DESCRIPTION OF THE TASK
Turn the lines of the items into a Markdown table with columns "Row" and "Text", beginning at the line that has "The height and" and stopping after the line that has "click(x=394, y=10)". Number each line, skip blank lines, and leave the pictures out.

WORKING DATA
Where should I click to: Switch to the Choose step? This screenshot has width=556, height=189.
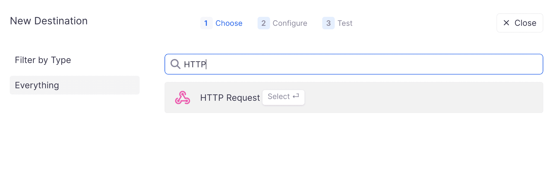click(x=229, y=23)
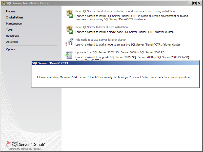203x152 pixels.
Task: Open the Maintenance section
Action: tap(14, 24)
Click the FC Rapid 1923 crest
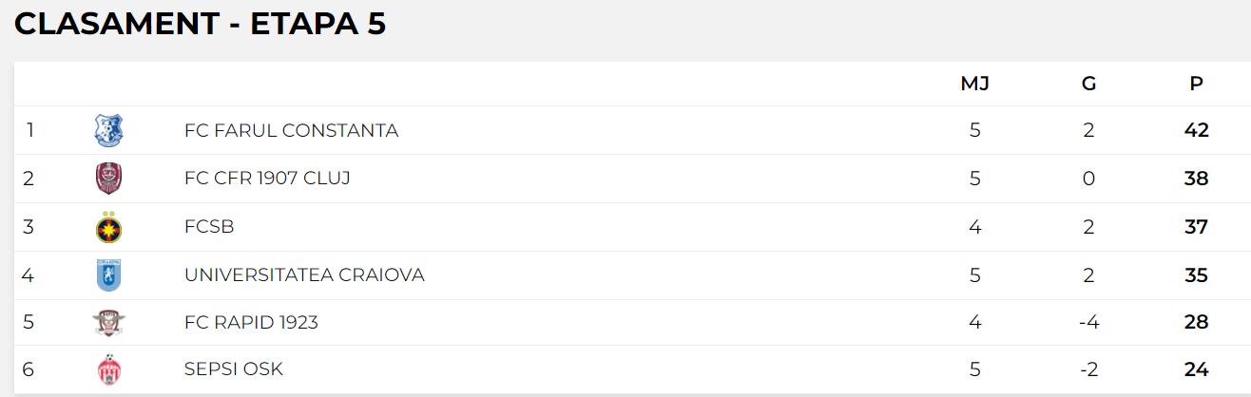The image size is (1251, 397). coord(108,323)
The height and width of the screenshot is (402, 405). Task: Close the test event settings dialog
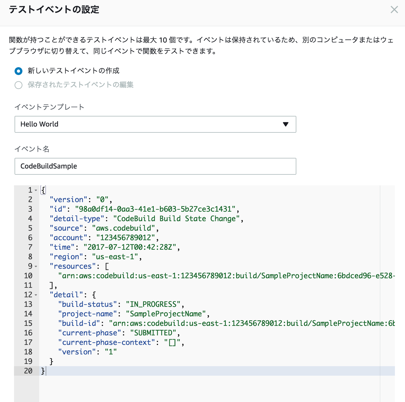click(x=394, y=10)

...

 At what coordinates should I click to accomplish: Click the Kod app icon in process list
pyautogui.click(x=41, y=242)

ANSWER IN FULL
| Row | Text |
|---|---|
| 1 | The height and width of the screenshot is (402, 405). Task: Close the test event settings dialog |
| 2 | click(x=394, y=10) |